My notes. Any errors are my own. Make sure to read Ian’s at the bottom, nicely insightful.
Why Digital Data is the Fuel you Need to Make Fire Content, By James Lachno and Nicholas Boles, Edelman
74% of people avoid advertising.
Relatability is twice as important as popularity.
Audiences are now in control [i use multiple ad blockers, VPNs, and privacy browsers]
We need to always be relevant and valuable. We need channel agnostic stories. We need to be creative at the core.
The Story Planning Cycle
Identify your three or four key audiences. “Beats” as you might call them in journalism. Create a brief for each audience. What do people search for when they’re part of one of these audiences. What are the search and news trends on a seasonal level for these audiences. Conduct a collaborative content plan to be focused on the needs that are relevant to each audience. Build content, and decide on who, what, when, where to publish. Measure when people actually search for the various types of content to identify earned, organic engagement.
Going Viral Using Real Time Data
Need to recognize when a real time event could become a viral sensation that is in line with the business. E.g., #DartGuy smoking cessation.

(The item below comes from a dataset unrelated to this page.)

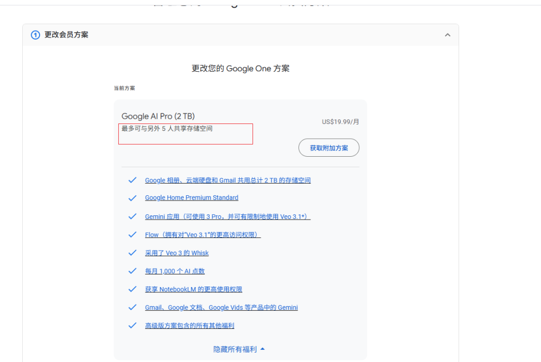Click the checkmark beside the Gemini 应用 benefit
541x362 pixels.
click(x=132, y=216)
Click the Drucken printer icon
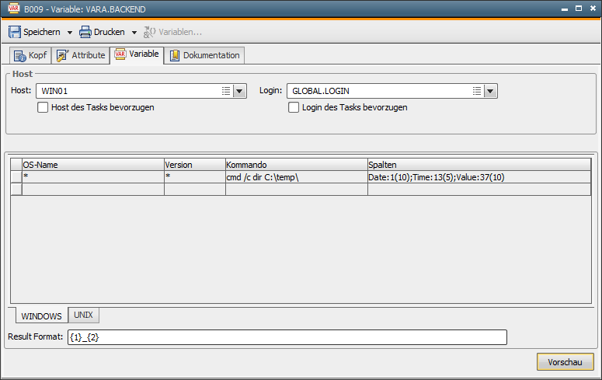The height and width of the screenshot is (380, 602). tap(85, 33)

- Bake data mining in your strategic processes.
- Collaboration is King
- Bring clients on the journey with you
- Speed is better than perfection [oh, remember the last speaker said that too!]
- Don’t self censor
Unlocking ROI Through Advancements in Analytics, By Hilary Borndahl, Kantar, and Nick Necsulescu, World Vision Canada
Started the presentation by having audience log into menti.com: 42 57 80, a live voting website used throughout the presentation. [where I voted for “cat” about 300 times. Really nice live charts and word clouds based on our inputs. But it does draw attention away from the presentation.]
Marketers want balanced measurement but skew towards short-term tactics. Many feel they are leaving opportunity on the table.
Channel strategy and media tactics need to be tailored to address business objectives.
Drivers of ROI on TV media: Creative is huge, followed by market buy.
Niche brands are taking over the jobs that used to be done by key players.
2.3 million conversations evaluated. Ordered the data by brands, products, lifestyle, benefits, product features, and more
Brand by location was of key importance. Correspondence analysis identified opportunity gaps in the context of trends. They built a creative content strategy around these moments in time – celebration and togetherness.
Machine learning and AI need to be integrated earlier into the process. Look at data second by second to predict branding, impact, facial coding emotion.
World Vision tested 14 creatives using AI/machine learning. AI traces KPI scores over a video duration to see impact of each creative. The model shows which ads have impact, generate spikes, where the spikes occur. Included a few ads that have been previously evaluated in a traditional form. Results correlated highly with models. Awareness was the only metric that did not correlate.
Love Can Do Anything was the winning ad.
Stuck in the Middle with You, by Ian Ash, Dig Insights Inc.
“Feel free to disagree with me or be offended.” 🙂
The world used to look like this: Automated/DIY, mainstream MR, high end custom, analytics/big data, strategy consultants.
Now the middle is squeezed: automated DIY and strategy consultants are squashing out the rest.
Strategy companies are on a buying spree. Automated companies are getting all the funding – Zappi, voxpop, qualtrics, surveymonkey
Private equity is throwing money at scalable companies.
SMall companies are competitive with companies that don’t have to generate profit – they just have to have a path to profit. So the small/medium companies suffer.
More consolidation is on the way.
Expect mainstream MR to buy automated/DIY companies.
Automated DIY will compete more directly with mainstream MR.
End clients are starting to buy analytics firms – McDonalds, Visa, Unilever have all bought analytics firms.
AI is the seasoning salt of software. Everyone says they have it, most actually do not.
AI is for prediction models, determining sample sizes, codon open end responses, statistical analyses, finding insights.
Merged data creates holistic approaches. Including sales and volition perditions, segment prediction models, price elasticity models, product optimization.
Blockchain allows buyers to interact directly with individuals. Protests privacy, incentives accuracy, creates fair compensation, provides data usage and payment transparency.
How to compete.
We all need to have automated methods. Develop data science capabilities. Increase customer service. Partner with digital ad agencies. Used merged data approaches with API integrations.